▸ TASK PROMPT:
Only lines that contain the word "progress" are to be returned from the data below.
=== Begin Enclosure ===
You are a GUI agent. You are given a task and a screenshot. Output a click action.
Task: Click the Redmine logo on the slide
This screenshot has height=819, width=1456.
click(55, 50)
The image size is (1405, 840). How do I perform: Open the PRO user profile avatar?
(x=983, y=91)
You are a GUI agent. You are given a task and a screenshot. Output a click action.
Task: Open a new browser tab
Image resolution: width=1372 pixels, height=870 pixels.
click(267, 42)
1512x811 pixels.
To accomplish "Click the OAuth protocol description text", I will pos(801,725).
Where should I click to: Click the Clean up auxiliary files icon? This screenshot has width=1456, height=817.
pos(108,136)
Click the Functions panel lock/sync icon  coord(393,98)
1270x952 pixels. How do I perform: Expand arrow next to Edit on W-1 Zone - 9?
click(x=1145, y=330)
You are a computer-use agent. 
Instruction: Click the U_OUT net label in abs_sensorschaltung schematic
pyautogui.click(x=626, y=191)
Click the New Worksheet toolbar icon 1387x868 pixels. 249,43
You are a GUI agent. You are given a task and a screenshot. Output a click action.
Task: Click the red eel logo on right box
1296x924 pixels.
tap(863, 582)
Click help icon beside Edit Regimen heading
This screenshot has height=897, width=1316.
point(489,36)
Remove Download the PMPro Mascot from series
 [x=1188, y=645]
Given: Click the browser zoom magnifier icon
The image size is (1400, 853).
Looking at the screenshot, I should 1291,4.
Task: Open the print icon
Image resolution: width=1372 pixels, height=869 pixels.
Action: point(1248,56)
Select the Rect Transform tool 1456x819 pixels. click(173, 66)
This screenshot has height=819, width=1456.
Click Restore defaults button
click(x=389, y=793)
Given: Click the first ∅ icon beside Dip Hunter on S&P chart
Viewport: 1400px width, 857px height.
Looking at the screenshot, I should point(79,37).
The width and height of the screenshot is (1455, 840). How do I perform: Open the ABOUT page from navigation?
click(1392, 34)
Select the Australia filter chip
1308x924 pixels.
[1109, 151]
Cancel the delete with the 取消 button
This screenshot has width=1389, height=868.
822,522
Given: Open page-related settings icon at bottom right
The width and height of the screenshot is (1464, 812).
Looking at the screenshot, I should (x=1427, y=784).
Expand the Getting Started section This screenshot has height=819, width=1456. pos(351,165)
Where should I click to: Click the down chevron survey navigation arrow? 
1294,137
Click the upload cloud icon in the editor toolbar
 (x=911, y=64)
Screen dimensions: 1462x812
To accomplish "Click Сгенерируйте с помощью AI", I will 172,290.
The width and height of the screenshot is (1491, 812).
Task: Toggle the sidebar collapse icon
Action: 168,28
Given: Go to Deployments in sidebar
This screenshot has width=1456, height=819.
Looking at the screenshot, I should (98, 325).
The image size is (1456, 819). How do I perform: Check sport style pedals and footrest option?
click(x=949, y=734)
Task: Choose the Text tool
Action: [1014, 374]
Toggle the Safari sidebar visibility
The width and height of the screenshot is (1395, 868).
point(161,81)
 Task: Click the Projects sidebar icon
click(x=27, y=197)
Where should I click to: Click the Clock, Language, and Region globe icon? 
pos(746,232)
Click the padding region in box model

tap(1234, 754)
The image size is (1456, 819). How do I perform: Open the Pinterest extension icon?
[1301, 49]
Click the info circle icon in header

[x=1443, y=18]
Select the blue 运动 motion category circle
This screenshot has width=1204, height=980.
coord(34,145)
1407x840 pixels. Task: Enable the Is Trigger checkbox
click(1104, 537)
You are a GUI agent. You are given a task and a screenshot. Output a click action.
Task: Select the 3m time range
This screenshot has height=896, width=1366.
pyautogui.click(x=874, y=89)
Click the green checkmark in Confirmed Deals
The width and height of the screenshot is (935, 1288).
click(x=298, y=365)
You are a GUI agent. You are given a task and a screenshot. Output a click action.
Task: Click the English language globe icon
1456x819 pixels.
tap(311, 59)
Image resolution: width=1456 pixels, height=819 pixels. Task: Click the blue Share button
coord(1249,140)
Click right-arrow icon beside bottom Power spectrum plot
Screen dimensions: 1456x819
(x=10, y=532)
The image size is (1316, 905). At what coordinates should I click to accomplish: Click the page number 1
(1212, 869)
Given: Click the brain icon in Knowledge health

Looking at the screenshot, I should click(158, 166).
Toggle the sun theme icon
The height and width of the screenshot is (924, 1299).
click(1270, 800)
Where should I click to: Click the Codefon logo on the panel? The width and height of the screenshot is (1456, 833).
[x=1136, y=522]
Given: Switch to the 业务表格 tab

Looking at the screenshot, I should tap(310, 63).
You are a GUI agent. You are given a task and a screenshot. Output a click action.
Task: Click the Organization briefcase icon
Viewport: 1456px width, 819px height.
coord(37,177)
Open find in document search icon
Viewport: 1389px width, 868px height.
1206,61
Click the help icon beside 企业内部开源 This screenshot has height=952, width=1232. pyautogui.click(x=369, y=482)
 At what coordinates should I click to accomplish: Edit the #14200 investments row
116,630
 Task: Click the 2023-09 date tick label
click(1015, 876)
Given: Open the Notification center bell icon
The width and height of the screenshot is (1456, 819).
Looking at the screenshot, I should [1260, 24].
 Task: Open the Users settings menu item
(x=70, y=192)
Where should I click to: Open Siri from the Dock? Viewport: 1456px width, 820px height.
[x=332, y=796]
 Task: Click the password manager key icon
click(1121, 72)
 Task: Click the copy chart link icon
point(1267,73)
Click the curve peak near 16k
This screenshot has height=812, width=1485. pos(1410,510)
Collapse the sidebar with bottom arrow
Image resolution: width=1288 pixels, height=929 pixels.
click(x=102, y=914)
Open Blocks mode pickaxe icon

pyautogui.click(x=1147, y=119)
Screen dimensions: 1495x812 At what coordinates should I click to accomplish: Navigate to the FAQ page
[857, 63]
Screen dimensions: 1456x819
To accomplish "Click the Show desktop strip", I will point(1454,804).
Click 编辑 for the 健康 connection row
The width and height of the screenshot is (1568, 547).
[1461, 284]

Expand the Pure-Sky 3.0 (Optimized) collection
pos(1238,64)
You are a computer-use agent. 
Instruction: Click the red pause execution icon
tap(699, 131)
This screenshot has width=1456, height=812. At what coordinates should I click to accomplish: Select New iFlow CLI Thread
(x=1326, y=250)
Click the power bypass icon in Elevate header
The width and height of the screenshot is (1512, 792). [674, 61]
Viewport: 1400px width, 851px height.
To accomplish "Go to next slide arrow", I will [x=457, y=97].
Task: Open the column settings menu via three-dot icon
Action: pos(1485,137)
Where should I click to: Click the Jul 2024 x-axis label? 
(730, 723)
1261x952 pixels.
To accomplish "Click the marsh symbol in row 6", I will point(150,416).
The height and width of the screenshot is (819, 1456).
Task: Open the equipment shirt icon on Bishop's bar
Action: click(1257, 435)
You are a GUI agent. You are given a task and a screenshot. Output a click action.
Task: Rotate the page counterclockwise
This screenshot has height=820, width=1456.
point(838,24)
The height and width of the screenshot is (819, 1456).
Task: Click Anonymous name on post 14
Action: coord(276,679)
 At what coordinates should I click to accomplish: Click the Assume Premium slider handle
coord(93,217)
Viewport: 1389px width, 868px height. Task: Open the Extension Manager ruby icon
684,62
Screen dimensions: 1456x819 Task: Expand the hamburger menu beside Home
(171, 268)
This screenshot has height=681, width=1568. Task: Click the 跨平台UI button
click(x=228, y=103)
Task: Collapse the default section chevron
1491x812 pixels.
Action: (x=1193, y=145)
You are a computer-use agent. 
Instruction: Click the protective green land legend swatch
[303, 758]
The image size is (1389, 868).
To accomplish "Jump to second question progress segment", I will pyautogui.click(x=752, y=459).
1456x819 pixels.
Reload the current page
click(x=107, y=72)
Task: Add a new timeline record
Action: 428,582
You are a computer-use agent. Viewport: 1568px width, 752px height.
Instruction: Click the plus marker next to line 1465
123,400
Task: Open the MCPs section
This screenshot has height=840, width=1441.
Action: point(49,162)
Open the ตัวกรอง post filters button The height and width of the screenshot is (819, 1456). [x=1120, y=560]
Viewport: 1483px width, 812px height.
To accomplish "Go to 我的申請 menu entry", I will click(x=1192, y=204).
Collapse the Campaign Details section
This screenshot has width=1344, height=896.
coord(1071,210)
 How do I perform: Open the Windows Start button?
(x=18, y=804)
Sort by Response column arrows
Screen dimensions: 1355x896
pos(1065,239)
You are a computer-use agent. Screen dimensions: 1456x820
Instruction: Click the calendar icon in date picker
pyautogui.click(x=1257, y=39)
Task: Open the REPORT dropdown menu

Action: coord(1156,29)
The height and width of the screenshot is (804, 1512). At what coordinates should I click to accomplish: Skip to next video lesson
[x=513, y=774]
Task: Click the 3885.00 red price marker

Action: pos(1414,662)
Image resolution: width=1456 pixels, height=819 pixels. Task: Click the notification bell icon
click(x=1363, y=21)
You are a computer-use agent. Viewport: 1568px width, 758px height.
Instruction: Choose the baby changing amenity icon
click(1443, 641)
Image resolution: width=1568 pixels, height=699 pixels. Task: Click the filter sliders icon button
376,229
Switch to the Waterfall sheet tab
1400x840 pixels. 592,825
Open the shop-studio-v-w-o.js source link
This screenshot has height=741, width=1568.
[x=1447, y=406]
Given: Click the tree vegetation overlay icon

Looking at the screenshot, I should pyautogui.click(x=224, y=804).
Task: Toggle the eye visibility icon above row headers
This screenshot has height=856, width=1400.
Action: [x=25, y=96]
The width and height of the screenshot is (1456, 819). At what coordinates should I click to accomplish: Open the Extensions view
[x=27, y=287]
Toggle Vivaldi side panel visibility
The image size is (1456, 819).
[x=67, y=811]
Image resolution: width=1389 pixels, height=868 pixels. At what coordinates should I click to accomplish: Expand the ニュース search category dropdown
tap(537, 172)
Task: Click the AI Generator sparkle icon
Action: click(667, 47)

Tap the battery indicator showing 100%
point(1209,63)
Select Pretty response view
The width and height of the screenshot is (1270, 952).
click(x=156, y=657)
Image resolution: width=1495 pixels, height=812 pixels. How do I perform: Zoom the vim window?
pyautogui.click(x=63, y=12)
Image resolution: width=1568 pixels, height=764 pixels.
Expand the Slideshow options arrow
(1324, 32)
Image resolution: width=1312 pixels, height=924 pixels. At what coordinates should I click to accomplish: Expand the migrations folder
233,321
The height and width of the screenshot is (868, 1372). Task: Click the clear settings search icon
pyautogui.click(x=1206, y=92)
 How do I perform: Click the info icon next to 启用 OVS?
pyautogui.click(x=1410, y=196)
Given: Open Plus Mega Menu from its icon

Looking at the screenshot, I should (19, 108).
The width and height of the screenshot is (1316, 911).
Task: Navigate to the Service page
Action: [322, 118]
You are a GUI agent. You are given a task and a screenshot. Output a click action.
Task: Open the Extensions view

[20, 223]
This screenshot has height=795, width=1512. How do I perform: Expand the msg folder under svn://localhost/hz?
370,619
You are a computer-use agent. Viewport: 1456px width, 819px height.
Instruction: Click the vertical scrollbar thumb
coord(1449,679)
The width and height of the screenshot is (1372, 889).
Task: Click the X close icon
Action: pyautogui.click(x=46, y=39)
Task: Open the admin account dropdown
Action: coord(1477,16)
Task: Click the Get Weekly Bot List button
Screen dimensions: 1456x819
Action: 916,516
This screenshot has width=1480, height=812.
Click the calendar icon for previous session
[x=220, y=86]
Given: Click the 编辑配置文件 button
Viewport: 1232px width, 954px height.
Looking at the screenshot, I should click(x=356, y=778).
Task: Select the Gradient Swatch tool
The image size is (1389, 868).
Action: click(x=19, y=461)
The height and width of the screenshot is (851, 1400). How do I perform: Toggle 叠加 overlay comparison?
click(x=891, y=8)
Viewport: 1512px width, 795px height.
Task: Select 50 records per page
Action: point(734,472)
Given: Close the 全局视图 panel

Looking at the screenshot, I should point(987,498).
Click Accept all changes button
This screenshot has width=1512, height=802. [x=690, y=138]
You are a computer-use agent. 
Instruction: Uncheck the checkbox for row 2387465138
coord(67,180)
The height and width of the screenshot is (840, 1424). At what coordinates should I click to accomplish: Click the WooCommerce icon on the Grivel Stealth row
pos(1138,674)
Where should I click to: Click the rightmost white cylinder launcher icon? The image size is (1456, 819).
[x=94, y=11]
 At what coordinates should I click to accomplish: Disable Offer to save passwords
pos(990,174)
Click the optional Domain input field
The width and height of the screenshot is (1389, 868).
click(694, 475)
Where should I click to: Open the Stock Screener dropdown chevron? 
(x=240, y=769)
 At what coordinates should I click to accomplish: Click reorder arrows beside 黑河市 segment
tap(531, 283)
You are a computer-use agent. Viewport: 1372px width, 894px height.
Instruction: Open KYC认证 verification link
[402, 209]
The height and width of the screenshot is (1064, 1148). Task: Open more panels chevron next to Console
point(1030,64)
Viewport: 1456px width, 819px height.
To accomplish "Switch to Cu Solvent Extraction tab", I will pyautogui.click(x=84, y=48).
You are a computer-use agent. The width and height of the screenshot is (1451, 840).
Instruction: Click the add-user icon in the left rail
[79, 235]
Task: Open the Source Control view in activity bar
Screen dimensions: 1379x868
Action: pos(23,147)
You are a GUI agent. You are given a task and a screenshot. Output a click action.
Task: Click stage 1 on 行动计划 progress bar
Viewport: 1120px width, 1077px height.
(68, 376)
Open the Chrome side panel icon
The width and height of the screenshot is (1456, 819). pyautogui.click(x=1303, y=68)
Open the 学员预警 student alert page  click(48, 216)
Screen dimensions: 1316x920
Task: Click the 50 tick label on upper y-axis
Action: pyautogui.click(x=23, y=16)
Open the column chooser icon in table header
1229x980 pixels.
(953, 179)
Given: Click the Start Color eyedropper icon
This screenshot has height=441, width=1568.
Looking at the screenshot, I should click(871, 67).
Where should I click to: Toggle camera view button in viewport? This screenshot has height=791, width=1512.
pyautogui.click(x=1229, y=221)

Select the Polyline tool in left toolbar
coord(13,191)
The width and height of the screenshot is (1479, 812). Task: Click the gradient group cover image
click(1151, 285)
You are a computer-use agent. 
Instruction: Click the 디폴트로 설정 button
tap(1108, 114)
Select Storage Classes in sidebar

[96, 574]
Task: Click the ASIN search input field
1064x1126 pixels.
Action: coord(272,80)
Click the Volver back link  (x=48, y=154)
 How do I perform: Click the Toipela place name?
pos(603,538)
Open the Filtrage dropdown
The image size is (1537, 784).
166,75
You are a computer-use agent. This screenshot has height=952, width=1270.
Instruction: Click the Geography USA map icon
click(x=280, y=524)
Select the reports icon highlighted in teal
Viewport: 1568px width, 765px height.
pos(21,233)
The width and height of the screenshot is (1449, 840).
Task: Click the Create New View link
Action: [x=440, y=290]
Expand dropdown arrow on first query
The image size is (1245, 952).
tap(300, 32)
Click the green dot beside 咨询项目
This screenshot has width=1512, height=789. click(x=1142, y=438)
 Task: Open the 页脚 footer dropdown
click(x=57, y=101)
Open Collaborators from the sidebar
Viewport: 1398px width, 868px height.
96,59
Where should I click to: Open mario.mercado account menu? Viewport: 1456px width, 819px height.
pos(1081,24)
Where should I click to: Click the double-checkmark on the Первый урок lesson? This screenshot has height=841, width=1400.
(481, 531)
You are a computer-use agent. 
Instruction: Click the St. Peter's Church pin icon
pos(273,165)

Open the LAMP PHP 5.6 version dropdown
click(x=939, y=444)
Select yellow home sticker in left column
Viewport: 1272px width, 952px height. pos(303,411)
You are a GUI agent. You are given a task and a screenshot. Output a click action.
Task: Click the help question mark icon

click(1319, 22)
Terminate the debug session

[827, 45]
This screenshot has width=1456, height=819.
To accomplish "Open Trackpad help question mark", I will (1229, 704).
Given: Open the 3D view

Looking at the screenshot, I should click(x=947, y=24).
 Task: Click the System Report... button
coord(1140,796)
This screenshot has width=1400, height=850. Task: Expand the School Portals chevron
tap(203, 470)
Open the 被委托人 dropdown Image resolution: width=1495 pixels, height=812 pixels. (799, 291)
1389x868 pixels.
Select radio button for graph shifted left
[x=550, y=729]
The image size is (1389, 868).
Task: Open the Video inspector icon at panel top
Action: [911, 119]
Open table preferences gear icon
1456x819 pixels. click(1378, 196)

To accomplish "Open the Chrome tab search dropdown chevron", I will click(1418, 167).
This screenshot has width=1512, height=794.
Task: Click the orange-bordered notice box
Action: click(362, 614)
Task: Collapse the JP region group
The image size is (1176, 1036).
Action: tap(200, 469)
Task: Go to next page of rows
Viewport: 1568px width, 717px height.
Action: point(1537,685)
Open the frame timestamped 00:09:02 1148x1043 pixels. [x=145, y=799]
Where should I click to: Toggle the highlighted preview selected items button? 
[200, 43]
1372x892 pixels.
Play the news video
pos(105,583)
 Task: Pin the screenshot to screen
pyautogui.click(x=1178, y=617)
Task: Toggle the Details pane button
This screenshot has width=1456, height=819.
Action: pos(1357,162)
=== End Enclosure ===
▸ YOUR RESPONSE:
To accomplish "Jump to second question progress segment", I will pyautogui.click(x=752, y=459).
Task: Click stage 1 on 行动计划 progress bar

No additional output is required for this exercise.